When customers ask a remodeler what's to be done with ailing vinyl, the immediate answer seems to be: not much.
Old vinyl or aluminum exteriors aren't like wood-based cladding, which can be completely restored with some energetic scraping or conscientious paint stripping, followed by a top-notch paint job.
Vinyl and metal are different animals. Revamping these sidings is rarely a matter of patching in a panel here, replacing a corner post there, and washing the whole thing down. Metal, at least, can be successfully repainted in the field, but vinyl requires a complete change-out just to alter the color.
“When customers come to us, they're usually looking for a complete change in style and color. The 8-inch reveal and avocado green no longer matches the neighborhood,” explains Jeff Monsein, owner of The Aluminum Co. of North Carolina. “Typically, when vinyl gets to be 20-plus years old, washing it down won't be satisfactory.” More often than not, Monsein sells the client a completely new exterior. For the most part, total replacement is the rule in the vinyl residing market.

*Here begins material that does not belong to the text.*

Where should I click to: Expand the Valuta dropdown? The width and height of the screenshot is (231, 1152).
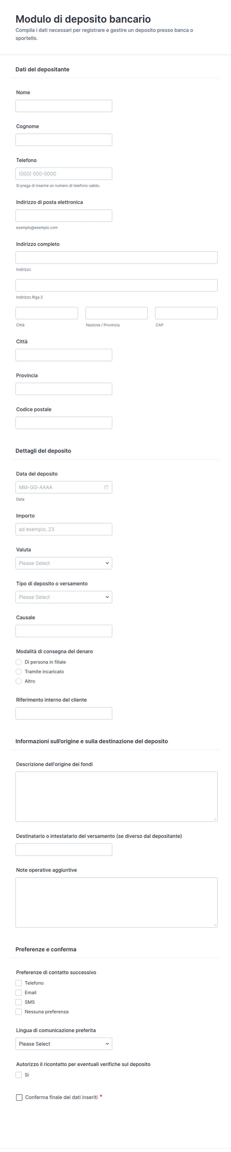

The first thing Criner does in this case is look for the disasters that vinyl and metal are often hiding. “It's what's under the siding —the flashings, the drainage plane, or water barrier — where builders fall down on a siding job and where remodelers have to pick up the pieces.”
If the substrate is in bad shape, Criner has to start talking to the client about replacement — removing the existing siding, fixing the problems, and creating a watertight plane, then upgrading to a premium vinyl or installing fiber cement. It may have to be done in phases, but it's never a simple repair. Often the facelift involves extensive design changes to the exterior, including wider overhangs, window trim, and other details that were either obliterated by the re-sider or never included in the original design (see photo, left).
The other downfall of many vinyl exteriors involves the trim details. “Too often, J-channel is the only trim,” Criner says. Creatively mixing horizontal panels with shingle panels, using premium trim materials, and hiding the J-channel by integrating it into casing and corner boards can go a long way to improving a vinyl exterior. “Vinyl may be the most economical siding option, but it doesn't have to look that way,” Criner says.